Gilmore got a degree in electrical engineering from the University of Southern California and a Master’s degree in Hawaii, then travelled the world for six years. It was no backpacking, burger-flipping jaunt. He worked as a university professor in Chile and a university lecturer in Australia. His first marriage was to an Australian and he spent 15 years in Sydney, where he got himself an MBA and started a company called Microwave Associates Australia.

Unlike many serial entrepreneurs, Gilmore is perfectly happy running a company. He prefers to be entrepreneurial within the company structure, rather than seek new challenges through starting new companies. Maybe it’s the electrical engineering background.

“You can start companies with the motive of selling out in a couple of years but I’ve never taken that approach. I start companies when I see an opportunity in the market and I want to give it a go and make a mark. And once you get there, there’s just such a great opportunity to do things. We’ve done all sorts of things in this company which hadn’t been done in the service industry. You get a lot of entrepreneurial thinking in product but not in the service industry, but it’s a sector which is absolutely ripe for entrepreneurial thinking.”
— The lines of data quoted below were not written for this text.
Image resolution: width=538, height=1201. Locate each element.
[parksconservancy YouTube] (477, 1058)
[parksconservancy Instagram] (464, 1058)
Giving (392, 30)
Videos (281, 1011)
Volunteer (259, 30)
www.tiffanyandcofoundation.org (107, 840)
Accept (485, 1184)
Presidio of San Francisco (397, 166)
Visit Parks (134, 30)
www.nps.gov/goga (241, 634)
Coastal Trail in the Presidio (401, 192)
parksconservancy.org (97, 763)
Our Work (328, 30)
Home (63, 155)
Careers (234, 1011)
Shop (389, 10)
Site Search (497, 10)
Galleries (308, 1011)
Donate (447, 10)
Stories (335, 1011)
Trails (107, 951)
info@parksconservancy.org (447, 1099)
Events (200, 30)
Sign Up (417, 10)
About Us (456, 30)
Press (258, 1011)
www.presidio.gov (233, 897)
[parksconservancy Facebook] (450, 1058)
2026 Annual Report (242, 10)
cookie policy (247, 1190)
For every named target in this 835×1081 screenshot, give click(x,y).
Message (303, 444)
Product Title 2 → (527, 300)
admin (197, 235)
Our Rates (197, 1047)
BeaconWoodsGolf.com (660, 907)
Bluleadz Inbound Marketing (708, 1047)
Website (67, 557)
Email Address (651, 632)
In 1996, when the internet was still young, Gilmore decided it would be a great way to sell IndeServe’s services. Gather round, he told his employees. “I told them we were going to use the internet to deliver our services and give our customers a view of the work we were doing around the country, in real-time, and we were going to bet the company on it, and they looked at me like ‘What!’. We did it and today it has evolved and we have a service delivery software package we sell to the marketplace. I just love to come to work. It’s so darn interesting. The challenges grow, things expand, the picture gets bigger and so do the opportunities.”